An online auto sales platform, Ontariocars.ca, highlights the 2015-2019 Nissan Micra (pictured, below) sold in Canada, but not the U.S., and the Kia Rondo, sold in Canada from 2014-2017.
Reddit blogger MacaroniGlutenFree asked in 2021: “Why is a base (Mazda) CX-5 a Sport in the USA, but a GX in Canada? Why is a base (Hyundai) Tucson a SE in the USA, but an Essential in Canada? In the USA, a (Subaru) Forester Touring is the top trim. It’s only middle of the pack in Canada. Why?”
A blog on Hyundai Forums commented: “The Canadian Equivalent trim (2021 Sonata Hybrid Ultimate) comes with heated rear seats as standard while the U.S. model does not. It is not even an optional upgrade. I am baffled at why Hyundai USA would not include it while Canada would when both are manufactured at the same place and seems the Canadian model is a bit cheaper in terms of price. At least half of US is quite cold...”
So why the differences, when Canada and the U.S. have similar auto cultures, with both markets increasingly favoring SUVs, CUVs and pickups over sedans?
David Adams, president and CEO, Global Automakers of Canada, explains: “Historically Canadians do not get the same variety of trim levels as the U.S. because there is often not the volume to support the different trim/model variants. Canada typically gets the higher trim levels.” He adds that Canada often is offered the 4-wheel-drive or all-wheel-drive models “to address more winter conditions in Canada and reflect what consumers want.”
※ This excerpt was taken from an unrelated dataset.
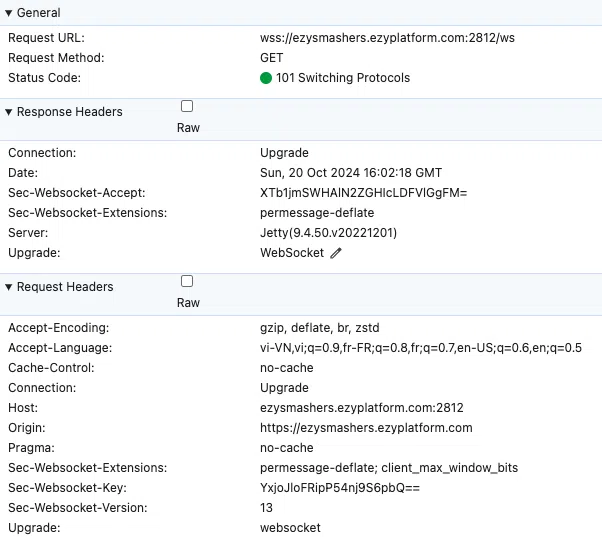This screenshot has width=602, height=537.
Task: Click the 101 Switching Protocols status text
Action: [x=343, y=78]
The trim restrictions do not always help with marketing, however: “Consumers in Canada often see U.S. ads that may reflect lower trim levels with lower pricing – confusing some Canadian consumers,” Adams (inset, below left) says. “This is one of the reasons some TV ads have a disclaimer in the commercial, ‘U.S. model shown.’”
David Paterson, vice president of corporate and environmental affairs for GM Canada, notes Canadian consumers often prefer all-wheel drive models because of the snow and weather conditions. There also are preferences related to affordability because of issues such as exchange rates: “In Canada the population can struggle to afford what the American population can afford.”
Manufacturers often are guided by their dealers over trims, rather than deciding in advance what trims will be made available, Paterson says: “If there is more demand for certain trim, we will do our best to supply them.” Another difference between U.S. and Canadian trims are daytime running headlights, which are required in Canada but not in the U.S., he says.
Andrew King, managing partner with DesRosiers Automotive Consultants, a Canadian market data supplier and advisor, says that, given the integrated nature of the North American market, Canada-specific models can and are made in the U.S. and Mexico, as well as Canada.
Ross McKenzie, outgoing managing director of WatCAR, the University of Waterloo Centre for Automotive Research, in Ontario, says OEMs have sold compact vehicles in Canada unavailable in the U.S. because they believe the Canadian market has “more value-conscious customers who were not prepared to pay as much for a new vehicle, and customers who valued fuel economy over vehicle comfort when compared to U.S. customers.”
Looking ahead, as the Canadian market shifts toward more battery-electric (BEV) models, Adams predicts that despite the challenges posed by Canada’s tough winters – such as losing charge when it is very cold outside – auto dealers still are making progress in selling BEVs, which automakers will consider when developing their BEV offerings in Canada.
“BEVs are a simpler technological solution as opposed to PHEVs (plug-in hybrids) which have two powertrains and still require all the same maintenance as ICE (internal-combustion-engine) vehicles,” he says. “Battery range has improved such that even 25%-30% degradation in cold weather is now a relatively minor inconvenience along with the fact that battery technology has improved to reduce cold-weather impacts.”